Thursday, October 8, 2009

THE NIGER DELTA DEBACLE

If you live in the Niger Delta like I do, then you would have noticed the eerie calm that now pervades the region. Giving the damage the struggle for the emancipation of the region has cost the Nigerian project in lost time and resources, the apparent cessation of hostilities is a welcome development.

The granting of amnesty to all was, to say the least, very magnanimous and thoughtful on the part of Mr. President. History will credit him with bringing Nigeria back from the tipping point.
Unfortunately, that is where the good news ends. The apparent good intentions of the Federal Government have been subsumed in the implementation. The talk now is how to “rehabilitate the militants” to the detriment of the solution to the Niger Delta problem. We have very conveniently forgotten what caused the problem in the first place: the deliberate underdevelopment of the Niger Delta region by project Nigeria.

I don’t know of other States, but I live in Yenagoa and I can speak for Bayelsa State. In the last 28 months of President Yar’Adua’s administration, I cannot remember any project that has been initiated by the Federal Government in Bayelsa State. Yes, a Ministry of the Niger Delta has been created, but we are now in the last quarter of the year and the silence from the Ministry is deafening. The last time Mr. President was here on a working visit, he promised to build the Federal Secretariat and we clapped for him as if he was doing us a favour promising, for the umpteenth time, to provide office accommodation for his staff in Yenagoa!

The last time Professor Tam David-West referred to the then Federal Government as “deaf and dumb”, I thought he was joking but now I know better. The Federal Government of Nigeria headed by Umaru Musa Yar’Adua is not deaf and dumb but appears to be a listening government. The problem with the Niger Delta region is the complete absence of infrastructural development – those things that make life bearable – not rehabilitation of “militants” which is a mere bye product of the main problem.

However, as any student of Mass Communications will tell you, making somebody understand what you want him to understand, not merely what he wants to understand is a tall order. It is quite possible that the Federal Government of Nigeria does not understand what the problem of the Niger Delta is, having been lost in the communications process.
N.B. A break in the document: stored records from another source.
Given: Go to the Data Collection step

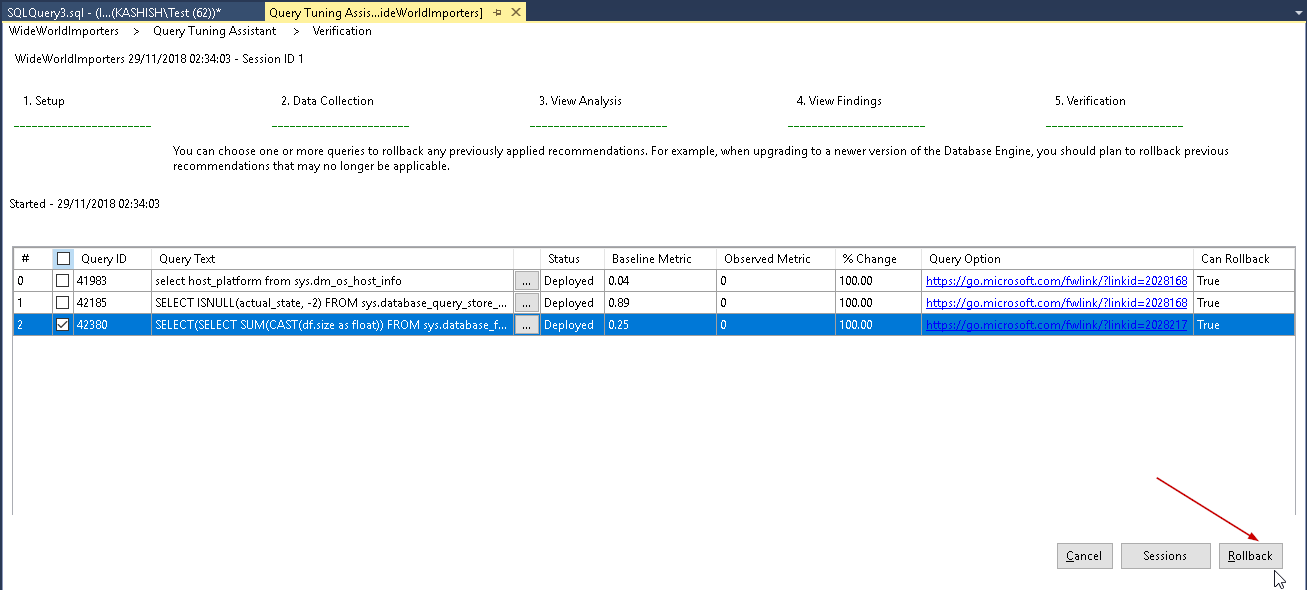Looking at the screenshot, I should tap(327, 101).
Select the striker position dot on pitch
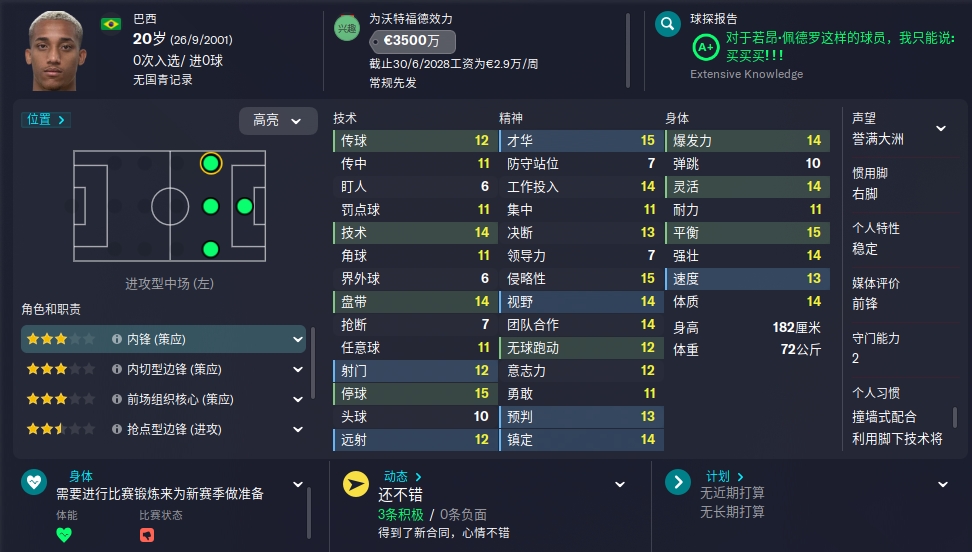This screenshot has height=552, width=972. (245, 206)
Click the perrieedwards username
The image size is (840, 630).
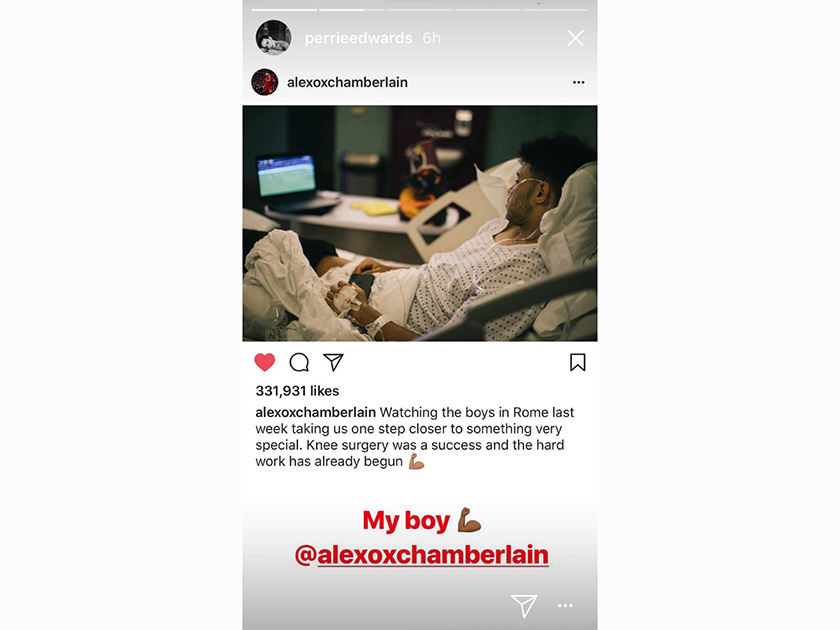point(358,38)
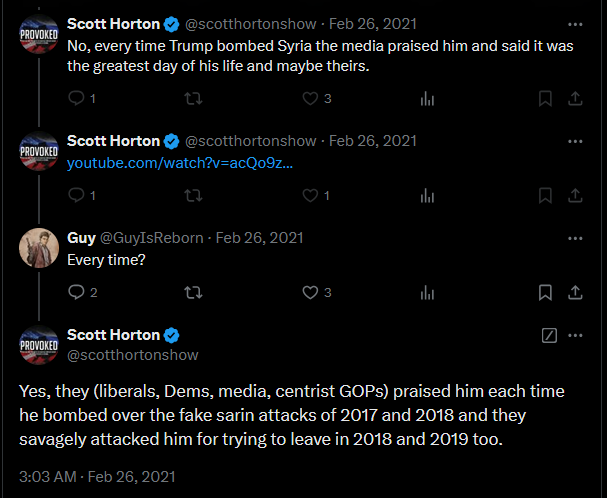Open more options on Guy's tweet

[575, 238]
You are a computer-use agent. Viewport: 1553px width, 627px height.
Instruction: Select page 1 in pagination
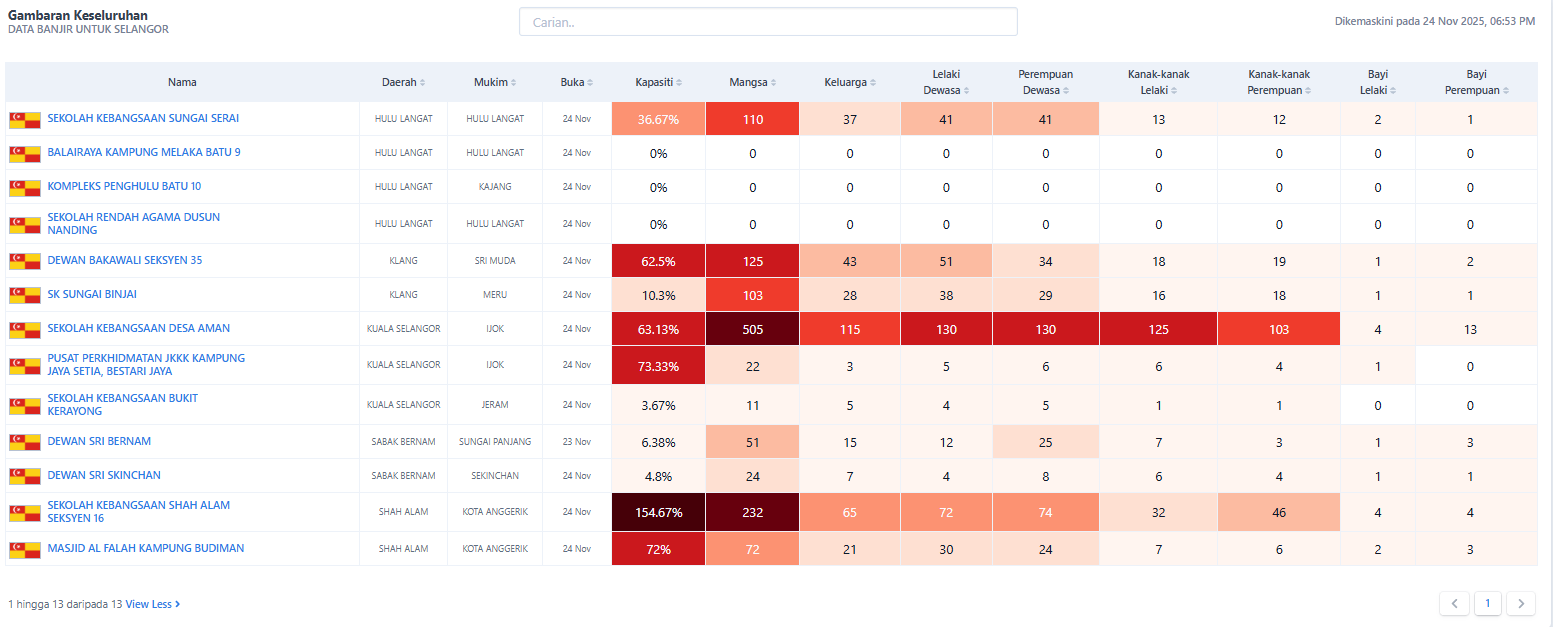click(1487, 603)
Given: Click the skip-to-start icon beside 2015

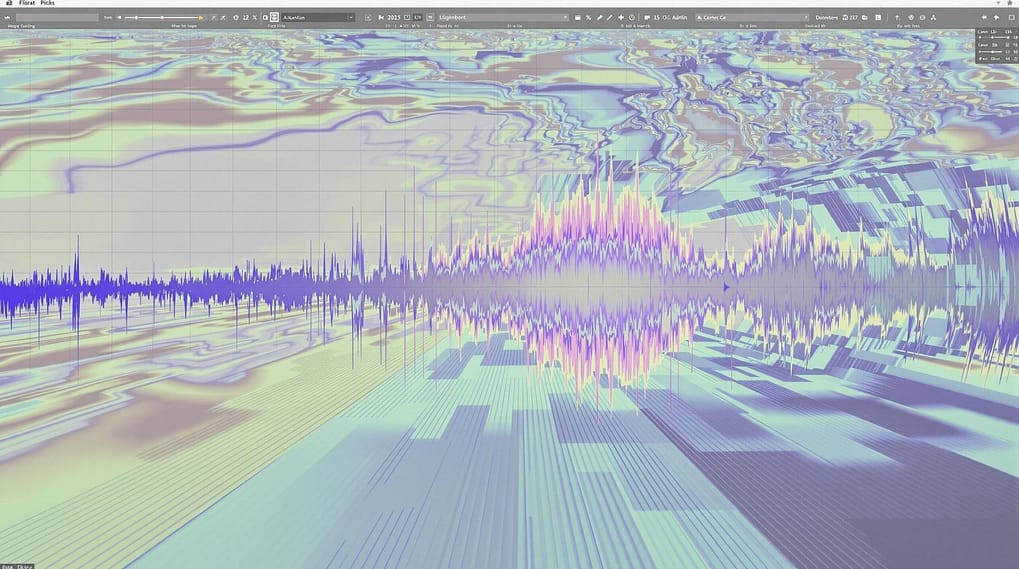Looking at the screenshot, I should point(382,18).
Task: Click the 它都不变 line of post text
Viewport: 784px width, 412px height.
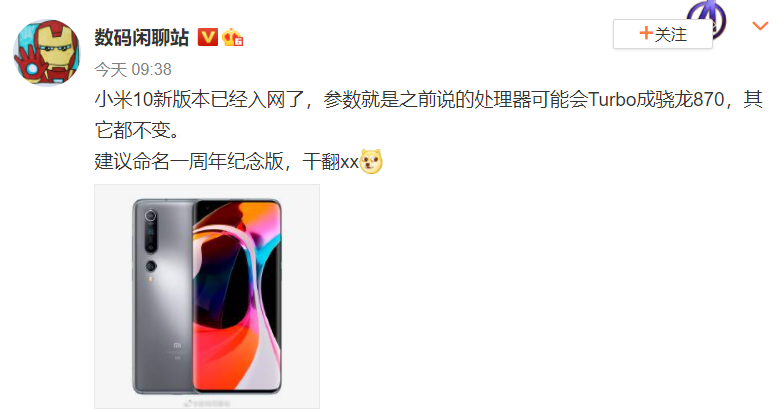Action: [x=136, y=130]
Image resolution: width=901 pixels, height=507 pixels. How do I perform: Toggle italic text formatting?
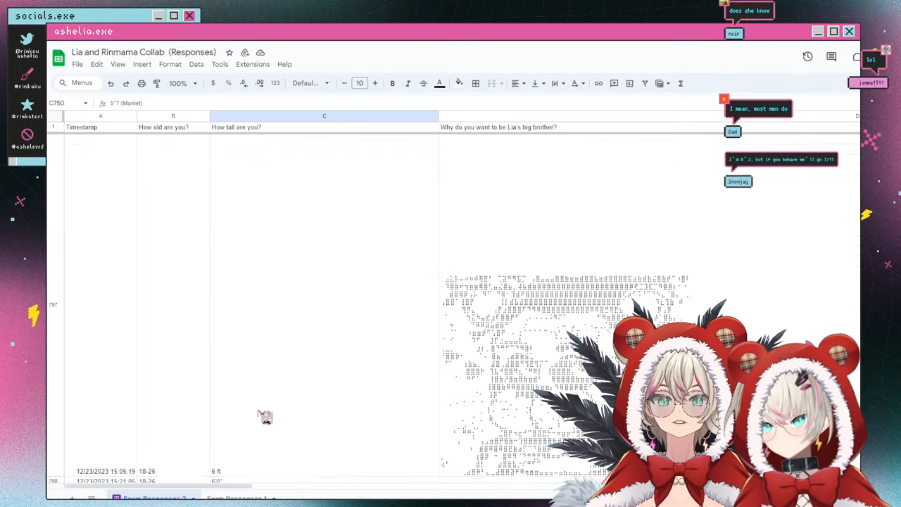point(407,84)
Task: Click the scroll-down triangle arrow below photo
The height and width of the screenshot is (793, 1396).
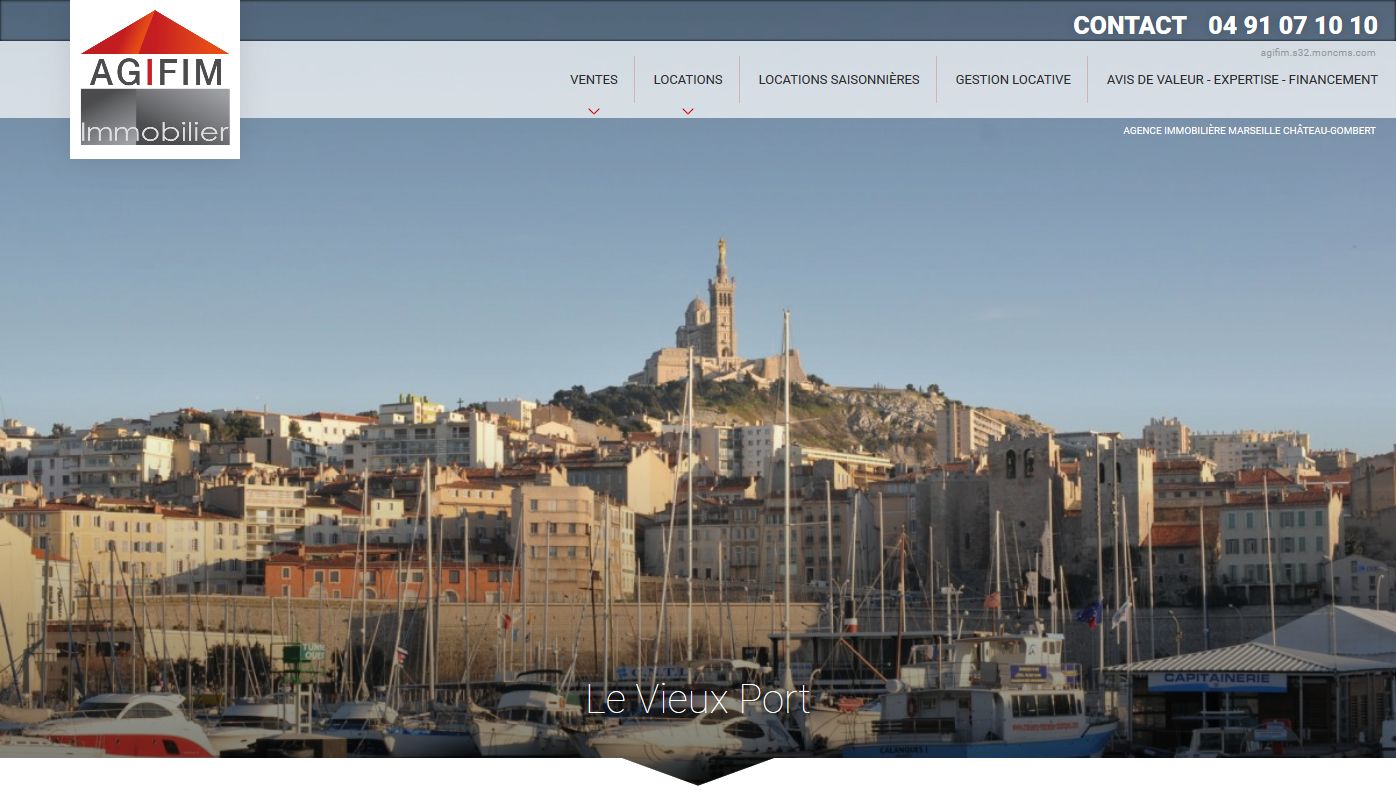Action: (697, 771)
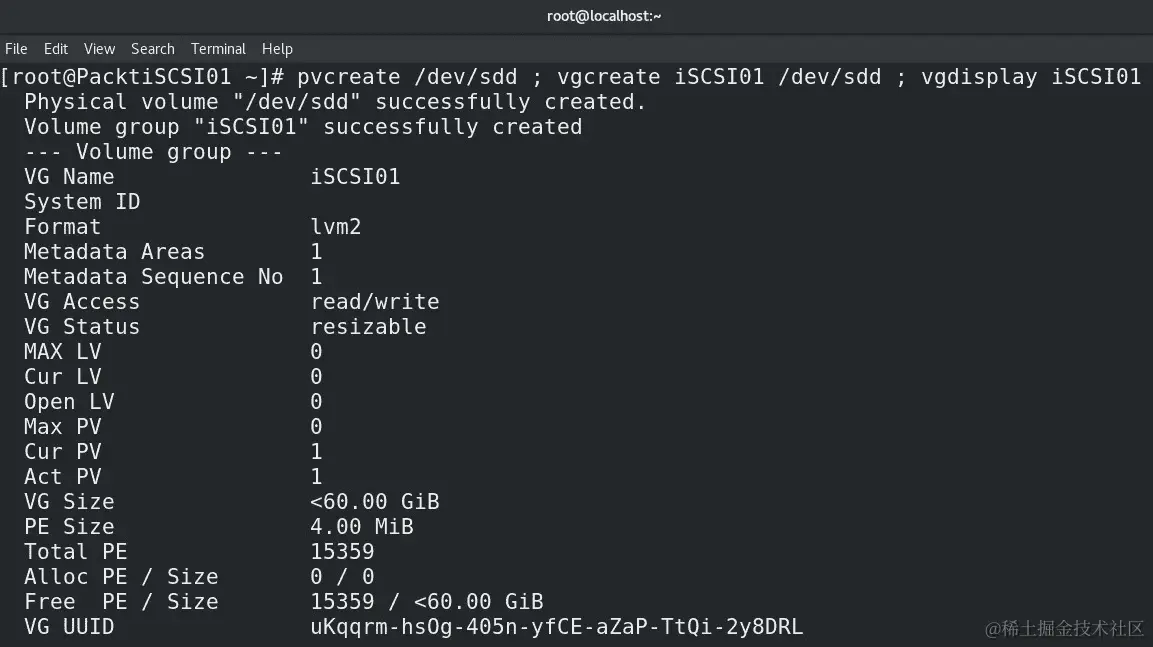Image resolution: width=1153 pixels, height=647 pixels.
Task: Click the <60.00 GiB VG Size value
Action: tap(375, 501)

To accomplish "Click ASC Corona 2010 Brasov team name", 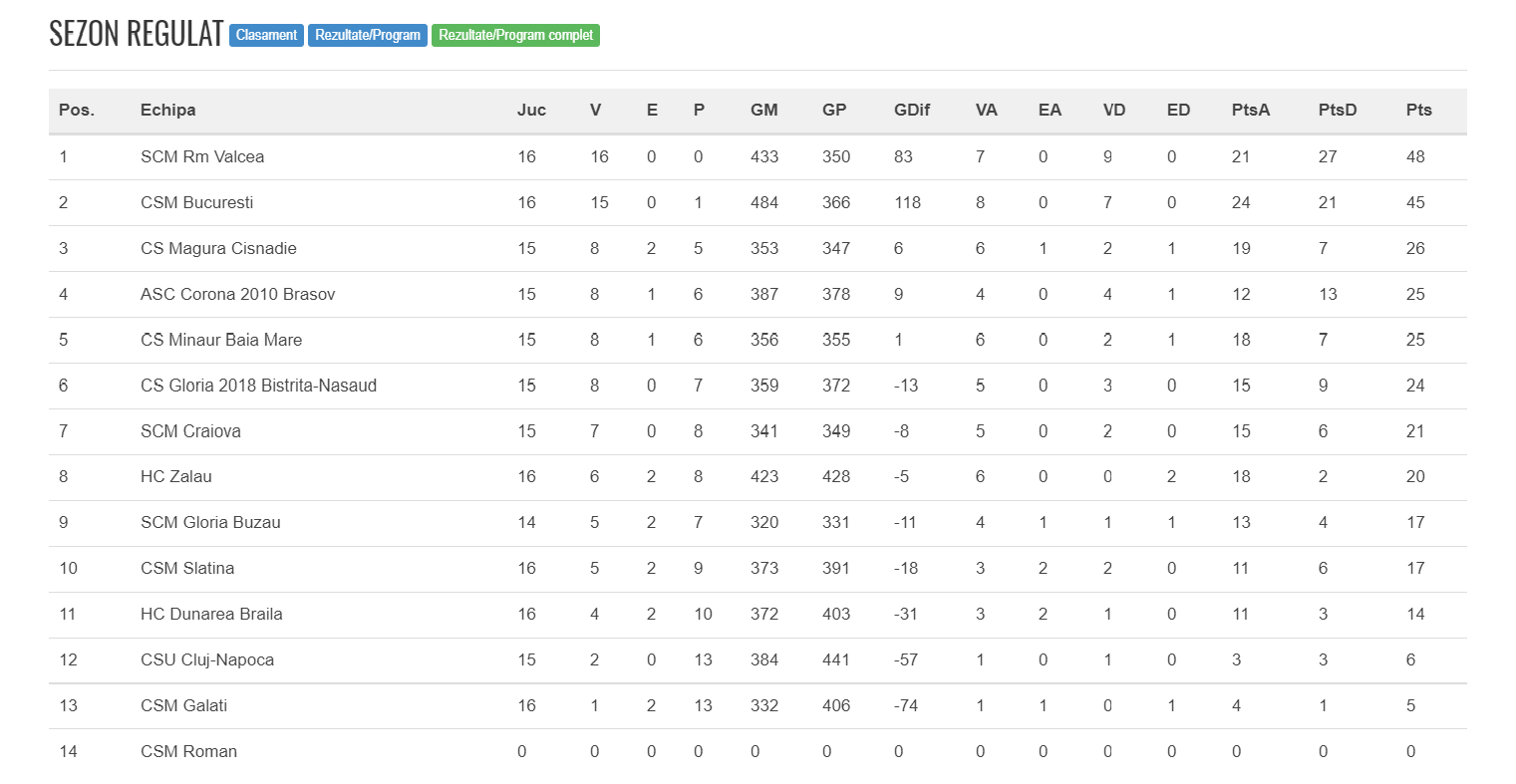I will click(x=237, y=294).
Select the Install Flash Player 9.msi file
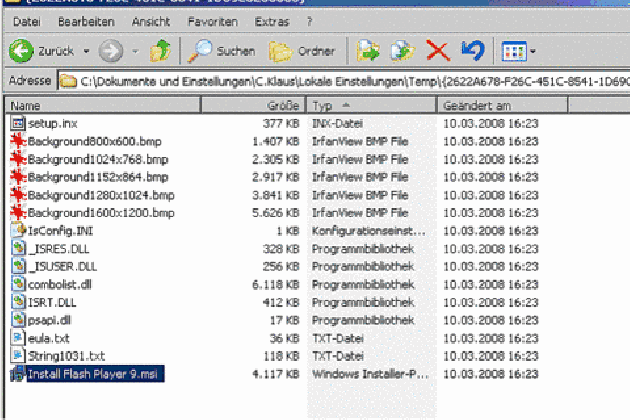 click(x=90, y=374)
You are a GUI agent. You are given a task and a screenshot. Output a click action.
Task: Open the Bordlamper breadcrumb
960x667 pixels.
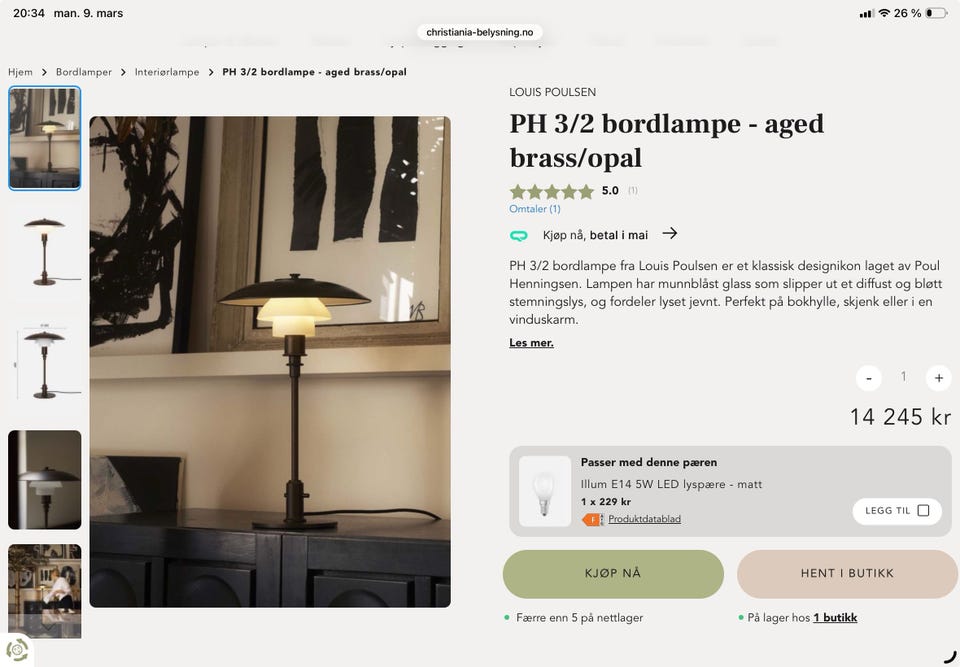tap(84, 72)
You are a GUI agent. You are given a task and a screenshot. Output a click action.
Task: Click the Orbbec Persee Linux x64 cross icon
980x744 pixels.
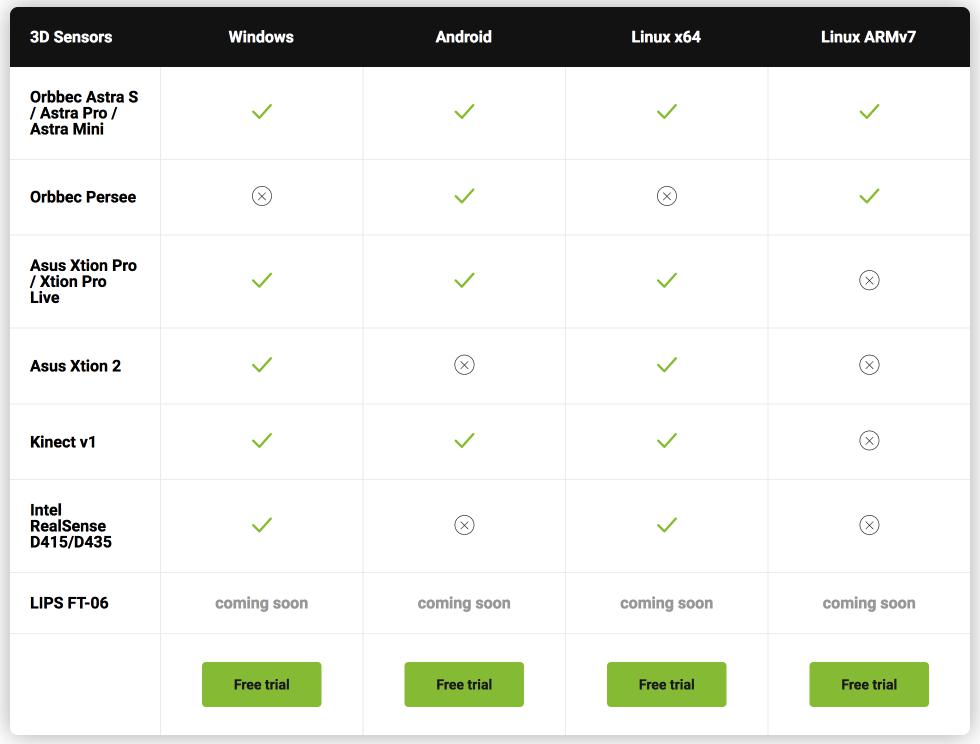coord(667,196)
The message is quite simple: the people of the Niger Delta also want to drive cars to their villages and hamlets in whatever shape or form; they also want to drink cold water from their refrigerators; we want to differentiate between portable water and sewage; our children deserve to attend Higher Institutions located in the Niger Delta region; we would also like to abandon the present “suit-and-suit” structures on stilts and move into houses more befitting our status as the goose that lays the golden eggs!

In order not to take anything for granted, I am going to highlight the problems of the Niger Delta region, in my write-ups beginning from tomorrow in the hope that the message will get to its destination unadulterated! Please stay tuned.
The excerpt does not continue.